The early days of their love saw Siddharth making sure she was comfortable on set. He was thoughtful. He arranged for ghee idlis to be sent for her and her team during the shoot, knowing she loved simple South Indian comfort food. He checked in to see if she had eaten. He lingered after pack-up to continue conversations that had started casually. There was attentiveness in the way he listened to her stories, about dance, about Hyderabad, about her grandmother, without interrupting, without steering the conversation back to himself.

Their love for cinema sealed the deal. Both had been deeply influenced by Mani Ratnam’s films long before they entered the industry. Siddharth had assisted Ratnam early in his career. Aditi, as a child, had watched the song “Kehna Hi Kya” from Bombay and felt something awaken in her.

Their romance unfolded without grand gestures. They dated quietly at first. Aditi, who has lived in Mumbai since 2011, moves through public spaces with ease, accustomed to crowds and cameras. Siddharth, despite two decades in cinema, is more private. Together, they found a rhythm as they began showing up at events, at dinners, at airports, accepting the flashing cameras but refusing to retreat into isolation.

For over a year, Siddharth had a running joke. Out of nowhere, he would drop to one knee in front of her in the classic proposal stance. Aditi would gasp or roll her eyes, only for him to calmly begin adjusting his shoelaces. It happened often enough that she stopped taking the gesture seriously.
So when he asked her one day if he could see the school her grandmother had founded in Hyderabad, she thought little of it. Her grandmother had been central to Aditi’s life and Siddharth knew this. He wanted to visit the exact spot where she had spent time as a child. Standing there, he went down on one knee again and proposed to her.
They announced their engagement on March 28, 2024. On September 15, 2024, they married in an intimate ceremony at a 400-year-old temple in Wanaparthy. The wedding was traditional, spiritual and joyful and far removed from kitschy opulence.

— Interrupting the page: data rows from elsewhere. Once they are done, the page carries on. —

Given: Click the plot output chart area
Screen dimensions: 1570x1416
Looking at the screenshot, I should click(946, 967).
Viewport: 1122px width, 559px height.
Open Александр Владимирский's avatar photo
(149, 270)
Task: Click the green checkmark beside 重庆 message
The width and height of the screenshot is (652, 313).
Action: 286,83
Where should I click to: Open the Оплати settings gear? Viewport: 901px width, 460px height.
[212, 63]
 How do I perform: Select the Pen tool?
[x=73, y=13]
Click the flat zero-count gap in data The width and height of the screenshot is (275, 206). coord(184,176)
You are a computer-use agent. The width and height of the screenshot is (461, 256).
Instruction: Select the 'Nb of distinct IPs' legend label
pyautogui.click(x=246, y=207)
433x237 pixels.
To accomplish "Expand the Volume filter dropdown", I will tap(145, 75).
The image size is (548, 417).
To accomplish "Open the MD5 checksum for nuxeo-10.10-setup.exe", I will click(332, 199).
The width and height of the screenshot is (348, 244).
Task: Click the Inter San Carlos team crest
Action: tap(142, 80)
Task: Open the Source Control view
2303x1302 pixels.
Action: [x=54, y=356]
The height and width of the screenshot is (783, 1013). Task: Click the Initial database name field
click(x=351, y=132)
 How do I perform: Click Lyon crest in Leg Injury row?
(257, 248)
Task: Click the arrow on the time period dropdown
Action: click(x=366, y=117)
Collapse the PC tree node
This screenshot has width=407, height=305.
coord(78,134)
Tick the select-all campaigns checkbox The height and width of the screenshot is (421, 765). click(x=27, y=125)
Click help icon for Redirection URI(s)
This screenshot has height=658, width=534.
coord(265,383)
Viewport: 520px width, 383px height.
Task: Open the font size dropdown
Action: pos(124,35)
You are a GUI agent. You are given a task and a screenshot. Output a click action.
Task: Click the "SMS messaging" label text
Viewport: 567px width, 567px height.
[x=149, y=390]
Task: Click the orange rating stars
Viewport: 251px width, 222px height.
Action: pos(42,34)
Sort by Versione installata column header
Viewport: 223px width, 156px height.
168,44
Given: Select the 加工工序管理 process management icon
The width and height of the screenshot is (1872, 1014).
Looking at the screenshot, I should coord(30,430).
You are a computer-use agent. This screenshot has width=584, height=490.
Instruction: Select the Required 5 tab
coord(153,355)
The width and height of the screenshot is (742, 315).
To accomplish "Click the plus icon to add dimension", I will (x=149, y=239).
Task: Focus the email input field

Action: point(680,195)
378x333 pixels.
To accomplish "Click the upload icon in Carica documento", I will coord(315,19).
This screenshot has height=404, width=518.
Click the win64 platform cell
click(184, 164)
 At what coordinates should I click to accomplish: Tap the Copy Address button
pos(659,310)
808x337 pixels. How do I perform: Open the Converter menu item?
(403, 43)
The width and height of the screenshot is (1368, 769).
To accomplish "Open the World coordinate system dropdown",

Life after marriage grew from what they built together. Siddharth cooks elaborate meals while she directs him about how much spice to add. They travel impulsively still, taking off from Cannes Film Festival, to Paris without rigid plans, walking into museums unannounced, drinking coffee at random cafés, and spending an entire day at Parc Astérix because Siddharth is an unabashed Asterix enthusiast. Spending Christmas in London at his sister’s Notting Hill home, cooking, decorating amid fairy lights and winter markets is becoming a norm!

With careers that pull them across Hyderabad, Chennai, Mumbai, Delhi, or abroad, they make their love story special. It is love that feels grown-up, between two people meeting as fully formed selves, choosing each other with clarity.
On Valentine’s Day, when love is often reduced to spectacle, theirs is about something enduring. Because sometimes, love doesn’t arrive with fireworks, it walks in, says hello, and ends up becoming home.